Fuel refiners dispute that and many South Dakota residents already have been using the fuel — some without knowing. Fuel suppliers say a chronic threat of fuel shortages has forced them to mislabel and sell 85 octane fuel as higher-grade gasoline, according to authorities, who haven't identified the suppliers because they are considering charges. Improperly labeling fuel is a misdemeanor punishable by up to 30 days in jail and a $500 fine.
At least one oil company official admitted to mislabeling 85 octane fuel during an April 30 meeting involving industry and state officials at the governor's office, according to media reports.
Octane is a measure of fuel performance — a higher octane level indicates better performance. Most modern vehicle engines require a minimum octane level of 87, though 85 octane has commonly been used as a fuel for higher altitudes in western South Dakota, where it performs better.
The state Department of Public Safety is writing rules to clarify the legal status of 85 octane fuel after government officials confirmed mislabeled fuel has been sold in several cities in eastern South Dakota.
Running lower-quality fuels reduces engine performance and can lead to damage, Auto Alliance spokesman Dan Gage said.
"That type of damage typically is not covered by warranty," he said. "If a consumer has that type of damage and it can be linked back to low-octane fuels, you can assume that these types of unnecessary repairs would have to be covered by the consumer. ... Most engines from our manufacturers are not designed to run on anything less than 87 octane. Consumers need to understand that."
Refiners dispute that lower-octane blends affect engine performance, even in newer cars.
"Never once have I had a customer, or a member of Congress, or a senator, or any type of government official approach me about a problem with 85 gasoline in this region," Clint Ensign, a lobbyist for Sinclair Oil, said during the April 30 meeting. "But conversely, I have had several discussions over the years about supply."
Gas station owners and fuel marketers say South Dakota's low position on the regional supply circuit contributes to a constant threat of fuel shortages.
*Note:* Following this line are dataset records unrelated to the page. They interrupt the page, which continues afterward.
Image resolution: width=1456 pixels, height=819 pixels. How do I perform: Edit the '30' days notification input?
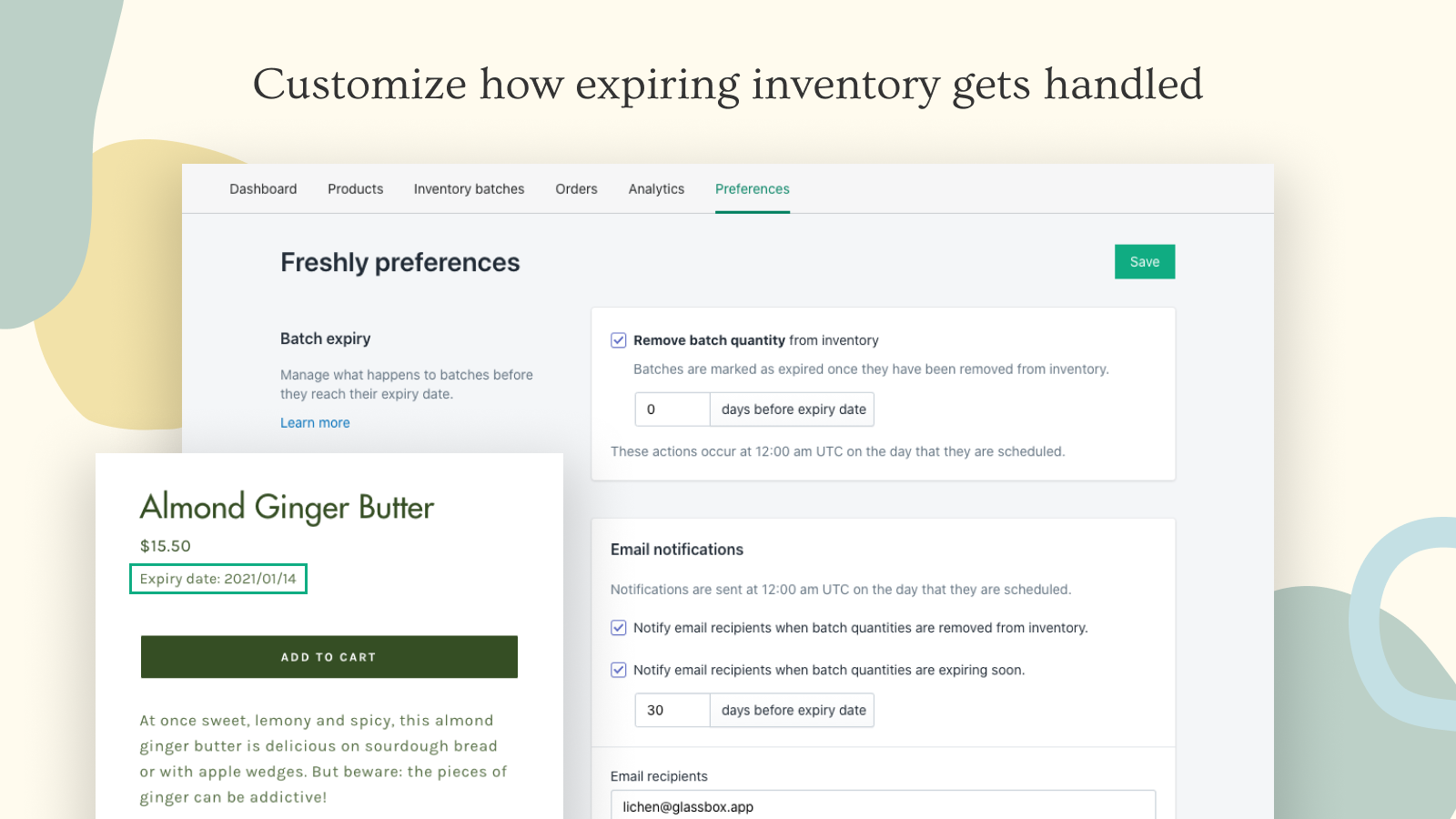point(672,710)
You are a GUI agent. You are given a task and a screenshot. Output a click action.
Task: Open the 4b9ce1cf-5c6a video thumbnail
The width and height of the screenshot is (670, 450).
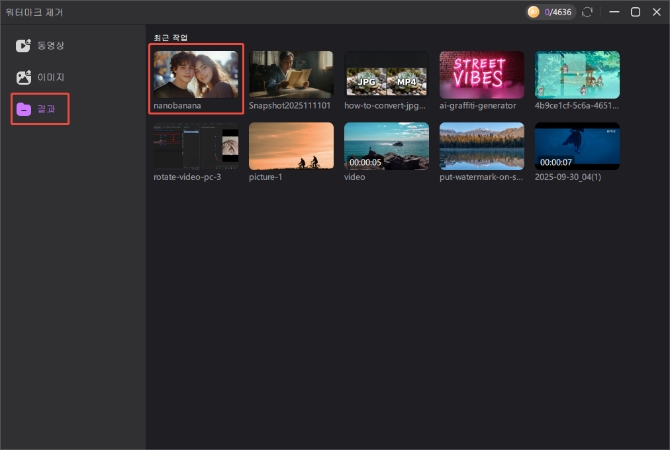click(577, 74)
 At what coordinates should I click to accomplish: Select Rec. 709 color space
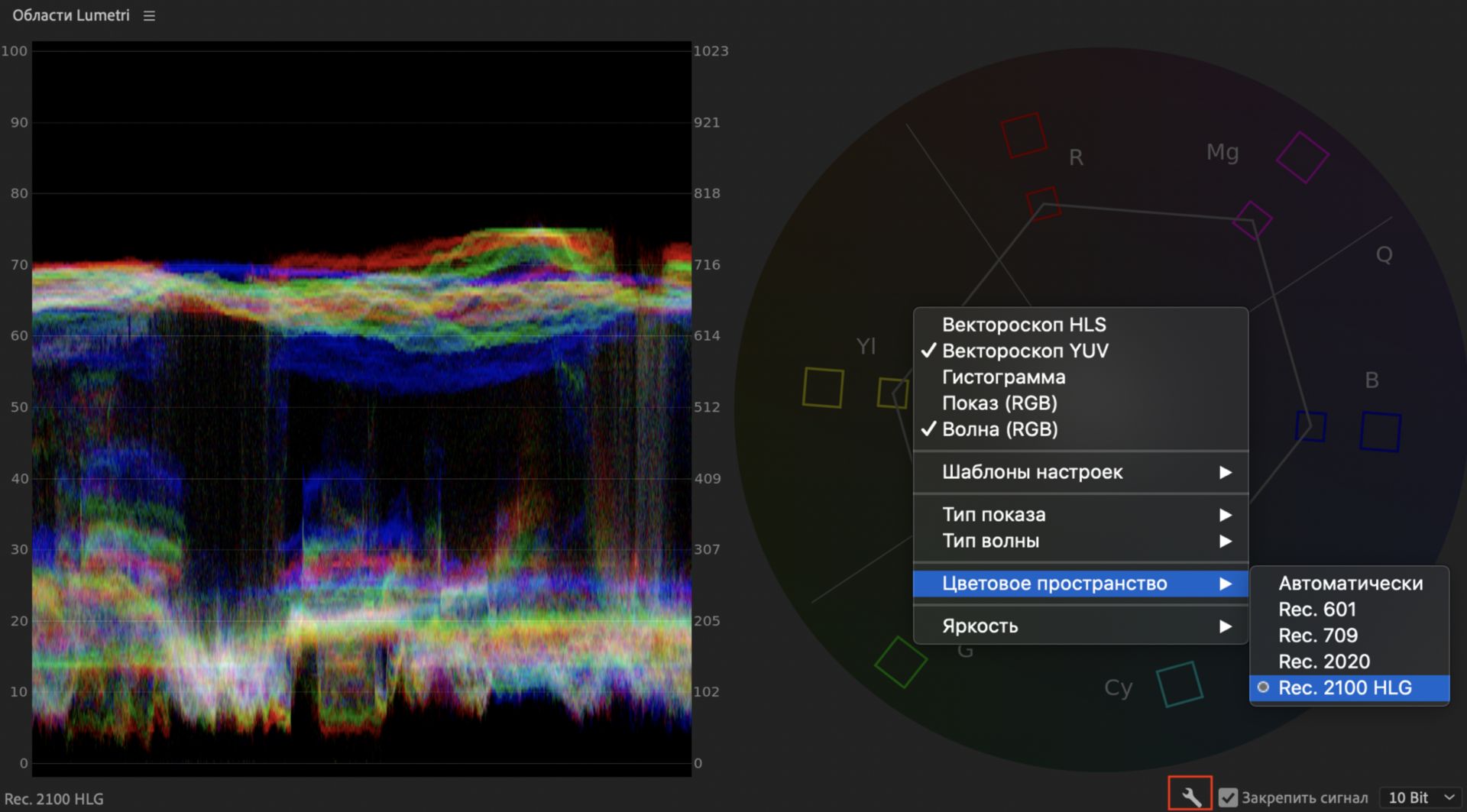coord(1317,636)
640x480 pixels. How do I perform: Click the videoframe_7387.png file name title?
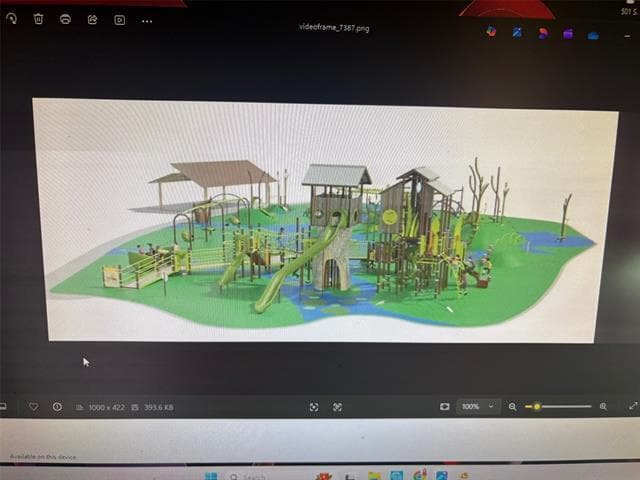pyautogui.click(x=334, y=28)
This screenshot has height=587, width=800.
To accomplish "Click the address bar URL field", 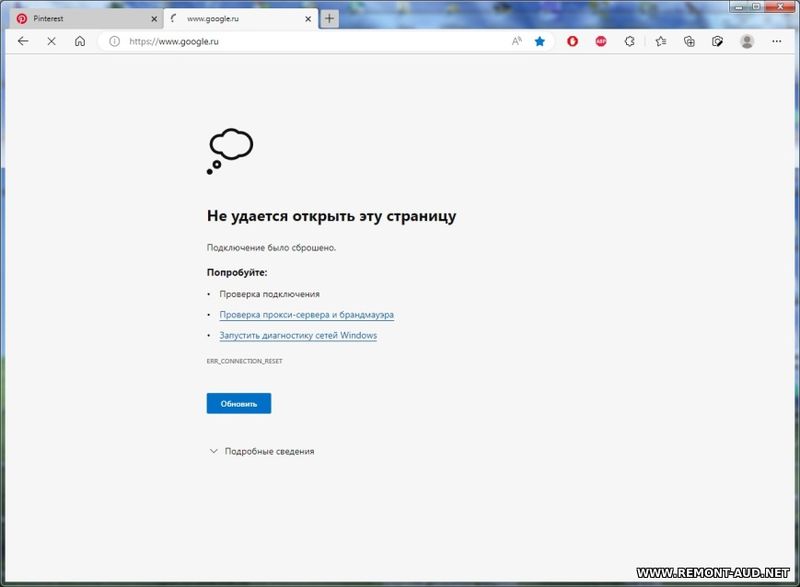I will click(300, 41).
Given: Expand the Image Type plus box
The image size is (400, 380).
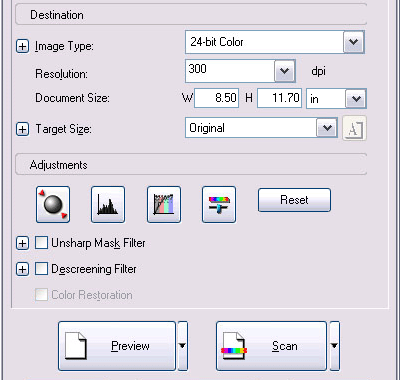Looking at the screenshot, I should 22,46.
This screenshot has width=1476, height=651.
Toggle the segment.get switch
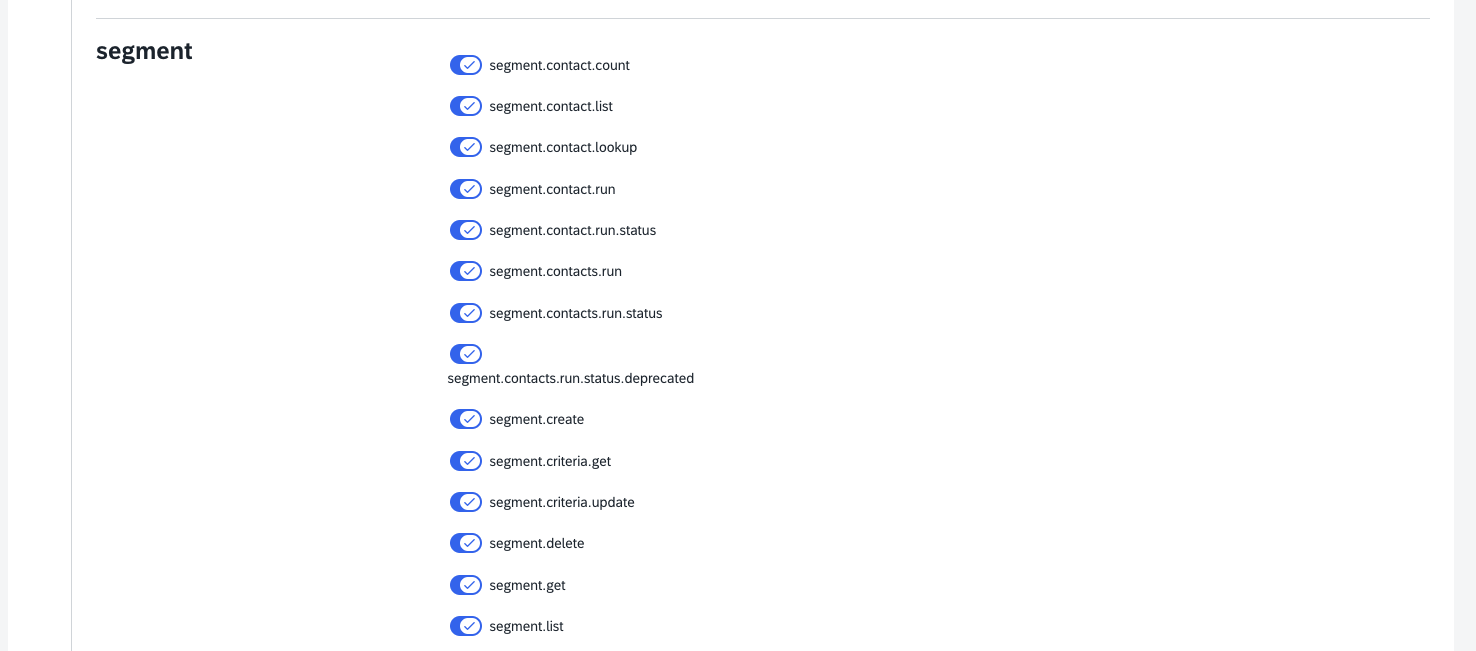(x=466, y=585)

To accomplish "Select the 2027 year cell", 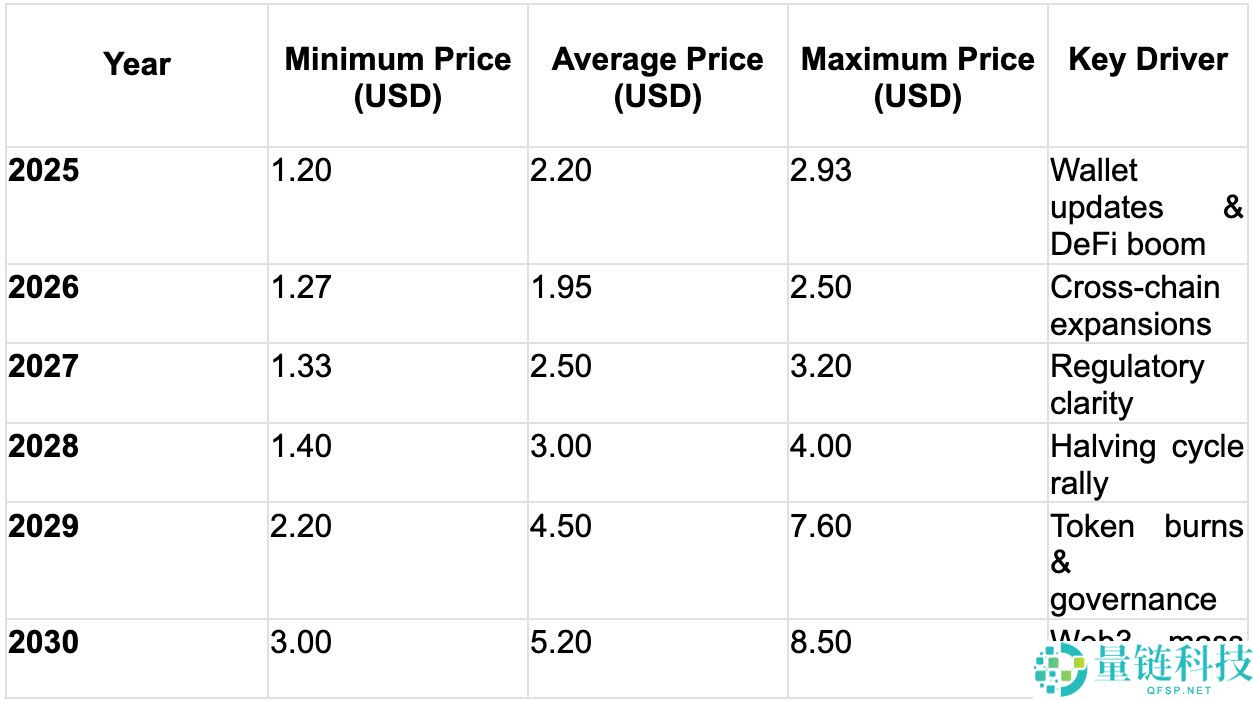I will click(x=44, y=367).
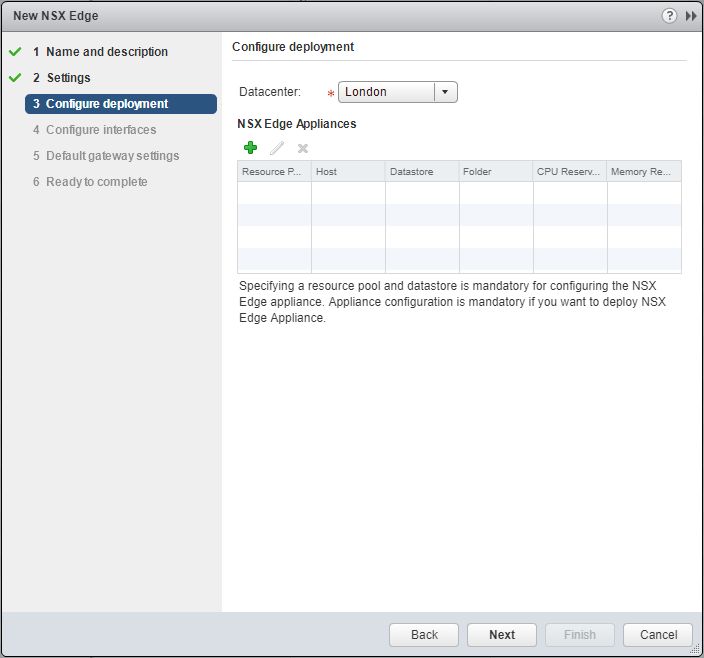This screenshot has height=658, width=704.
Task: Open the Datacenter dropdown arrow
Action: click(445, 92)
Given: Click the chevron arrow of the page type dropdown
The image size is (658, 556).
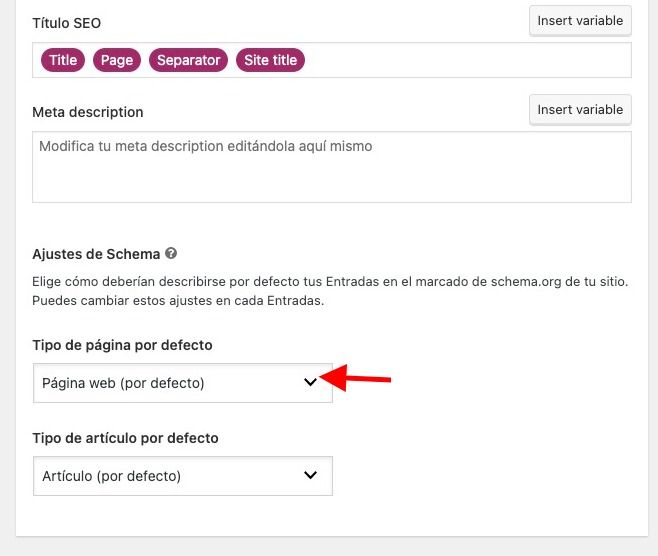Looking at the screenshot, I should coord(310,382).
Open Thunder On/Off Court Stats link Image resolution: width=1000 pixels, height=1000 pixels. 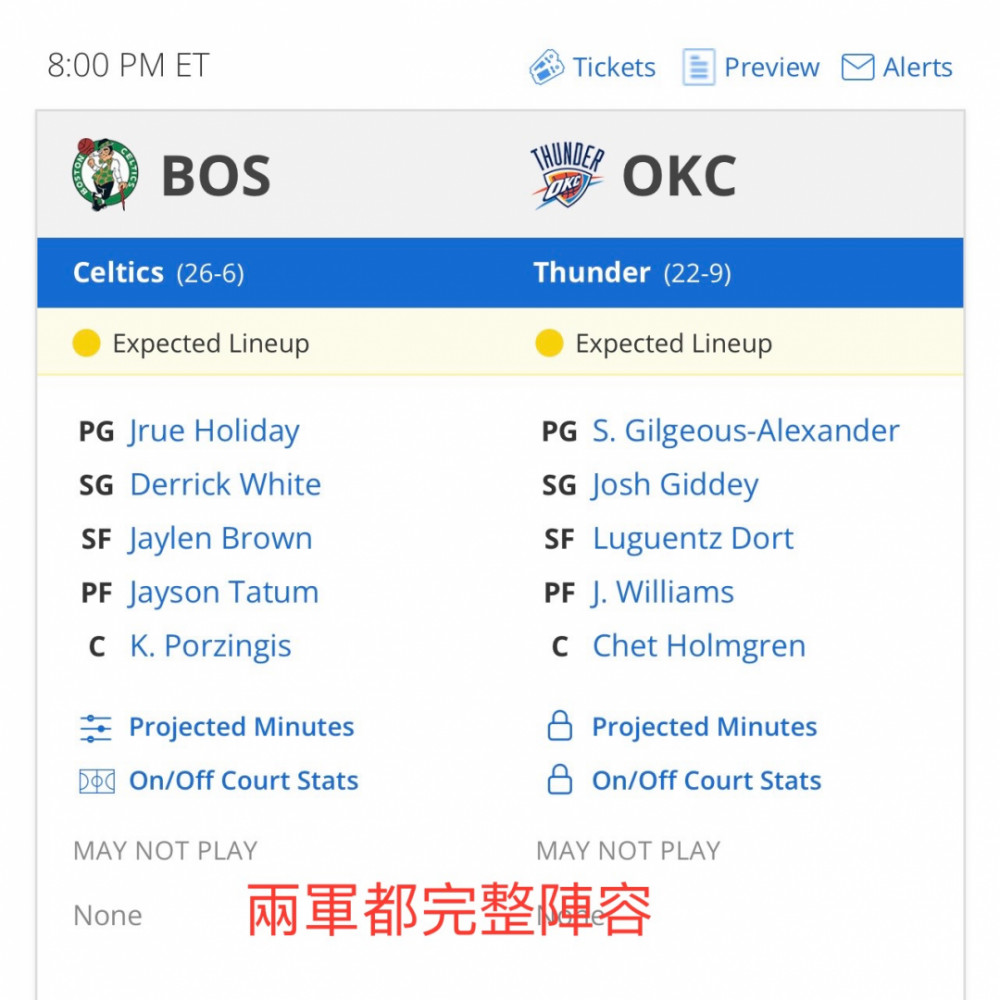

Last November, South Dakota's congressional delegation sent a letter to Tom Taylor, Sinclair's regional manager in Denver, asking the company to ship more fuel to South Dakota from its refinery in Casper, Wyo. The letter was sent a week after Gov. Dennis Daugaard signed an executive order to help alleviate a fuel shortage by extending the number of hours that tanker-truck drivers could be on the road.
The severity of the fuel shortage threat is uncertain, however.
"There is some disagreement over whether that threat is real or imagined ... a tactic on the part of the suppliers," said Tony Venhuizen, the governer's spokesman.